The task – Print only the lines running from the line with "783x532 pixels." to the final line below, both included, exactly as written and without the pictures.

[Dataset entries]
■ ■ ■ ■ ■ ■ ■
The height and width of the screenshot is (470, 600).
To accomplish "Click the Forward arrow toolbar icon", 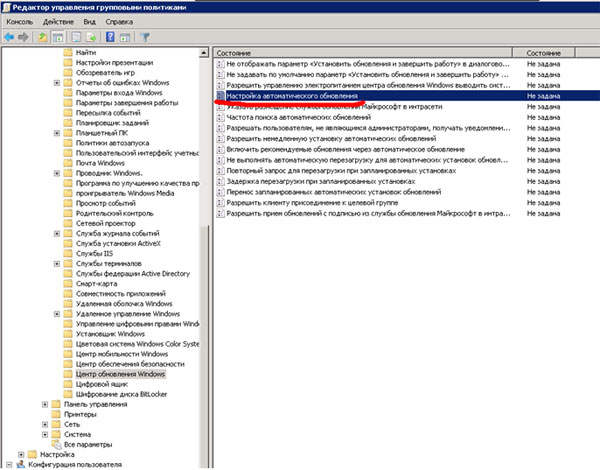I will coord(24,37).
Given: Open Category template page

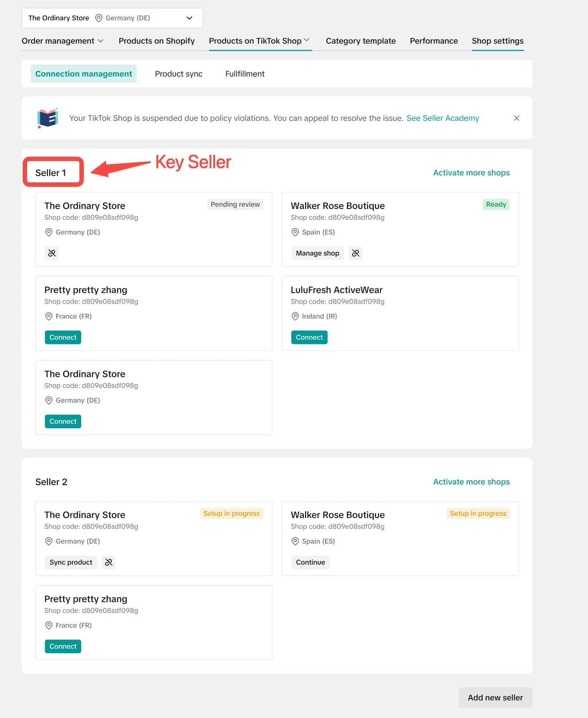Looking at the screenshot, I should (361, 41).
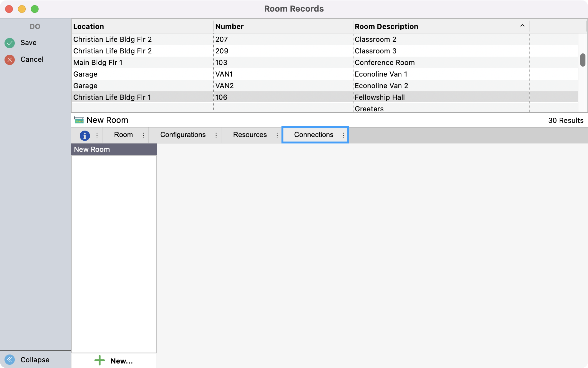Select the Connections tab
The height and width of the screenshot is (368, 588).
[x=314, y=135]
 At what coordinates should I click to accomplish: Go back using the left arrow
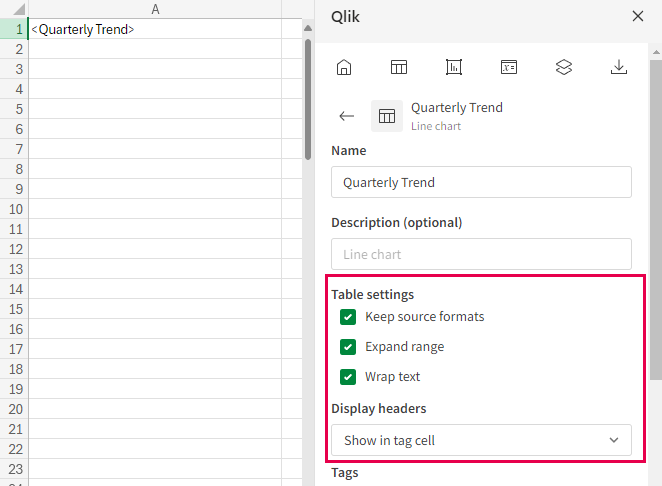(347, 116)
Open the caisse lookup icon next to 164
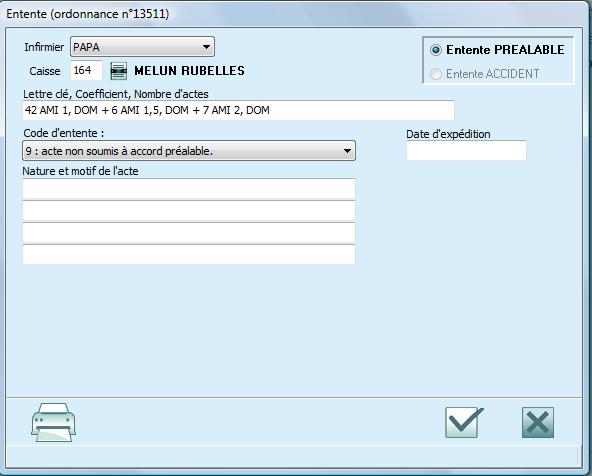Image resolution: width=592 pixels, height=476 pixels. pos(119,71)
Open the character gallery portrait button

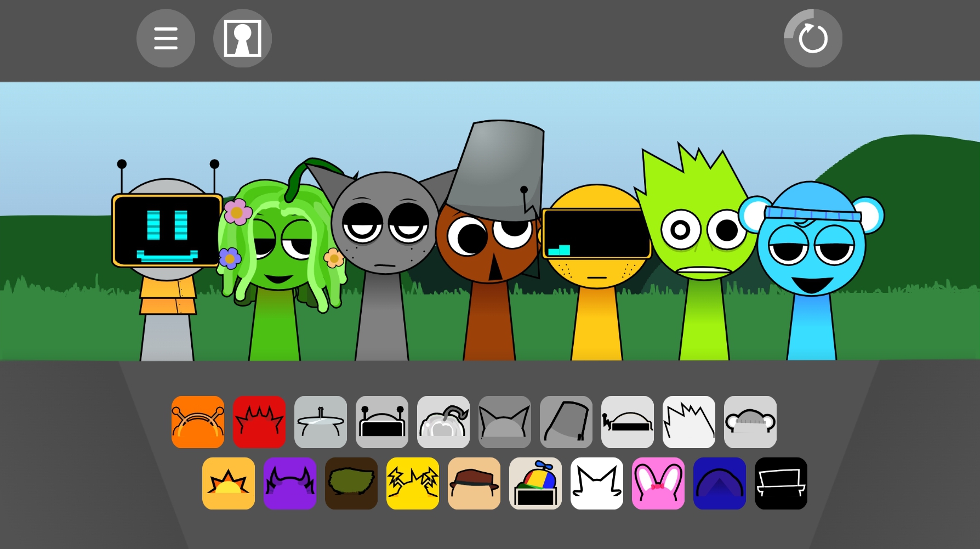[x=242, y=38]
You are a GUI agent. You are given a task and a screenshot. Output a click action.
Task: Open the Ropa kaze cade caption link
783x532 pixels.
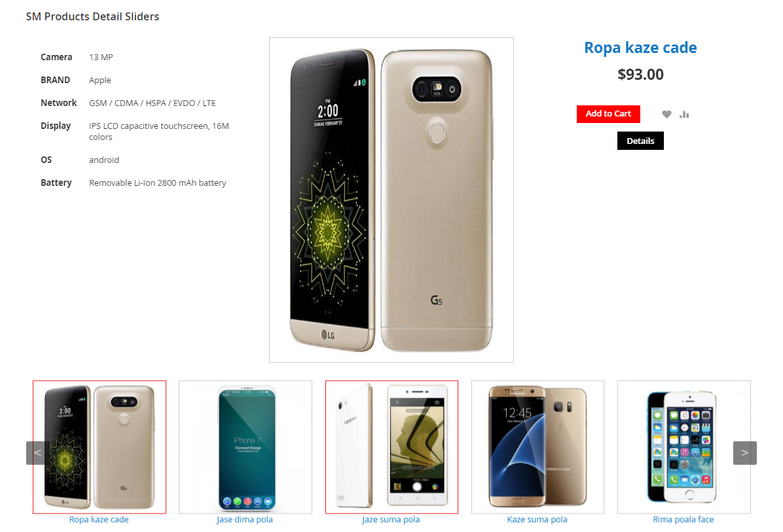pyautogui.click(x=99, y=520)
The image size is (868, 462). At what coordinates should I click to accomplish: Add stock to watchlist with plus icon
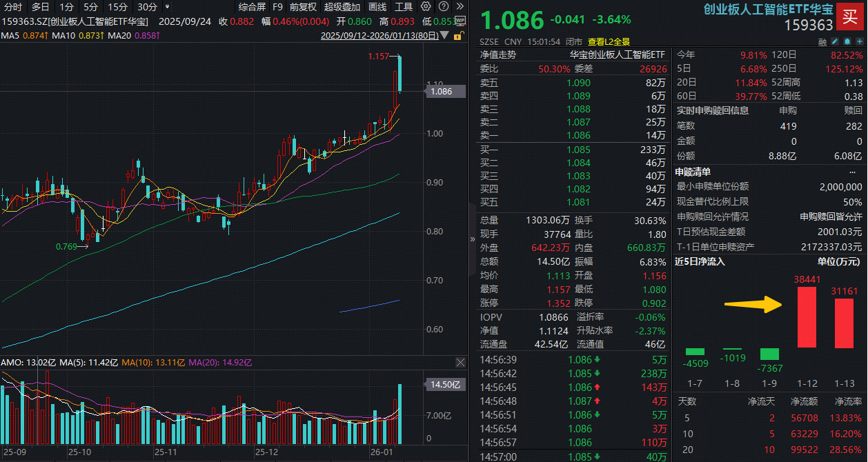pos(860,41)
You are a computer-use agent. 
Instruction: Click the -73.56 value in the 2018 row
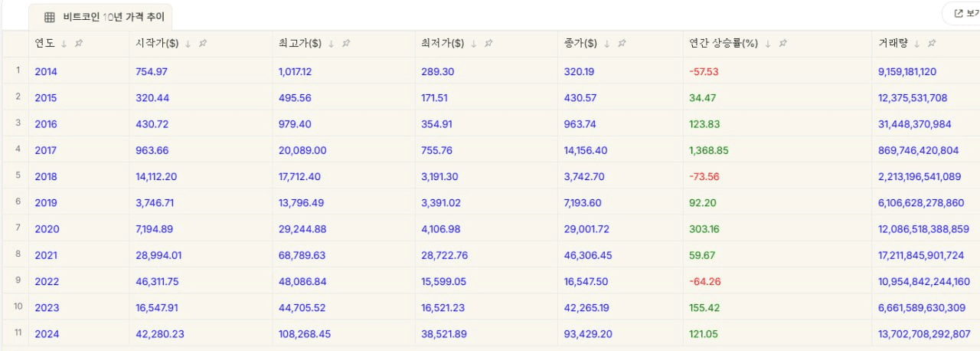[704, 176]
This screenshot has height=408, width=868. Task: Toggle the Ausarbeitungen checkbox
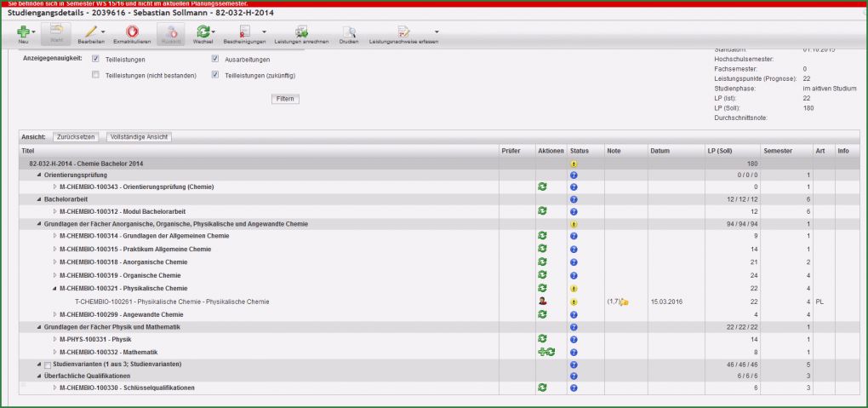pos(215,60)
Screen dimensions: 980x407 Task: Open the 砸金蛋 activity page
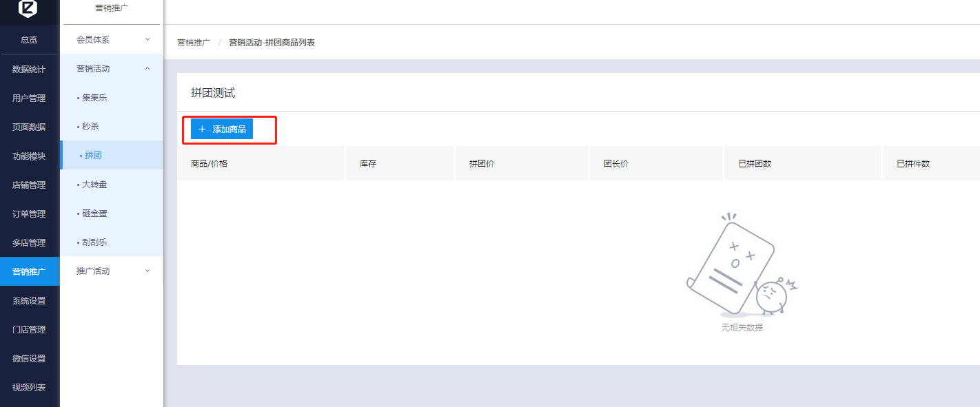94,213
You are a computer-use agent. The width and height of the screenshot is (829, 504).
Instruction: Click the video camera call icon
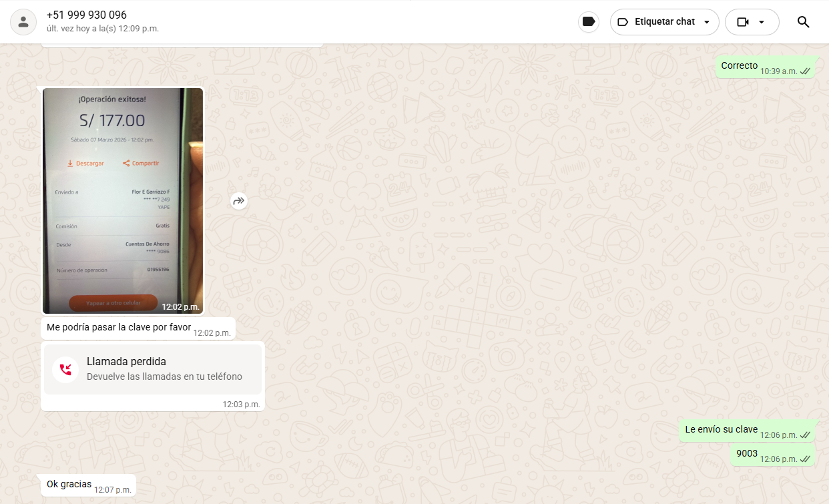click(743, 22)
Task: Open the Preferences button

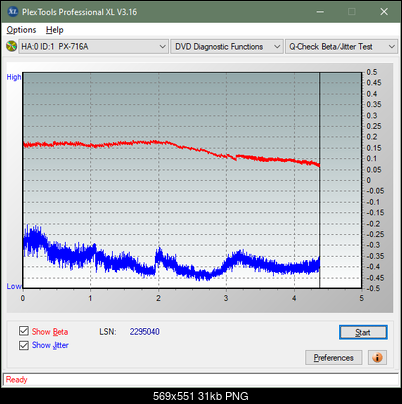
■ ■ ■ ■ ■ ■ ■
The answer –
783x532 pixels.
pyautogui.click(x=99, y=520)
The image size is (868, 462). At what coordinates should I click to accomplish: Add stock to watchlist with plus icon
pos(860,41)
You are a computer-use agent. 
Instruction: Click the -73.56 value in the 2018 row
[704, 176]
This screenshot has height=408, width=868. Task: Toggle the Ausarbeitungen checkbox
pos(215,60)
Screen dimensions: 980x407 Task: Open the 砸金蛋 activity page
94,213
You are a computer-use agent. The width and height of the screenshot is (829, 504).
Instruction: Click the video camera call icon
click(743, 22)
Task: Open the Preferences button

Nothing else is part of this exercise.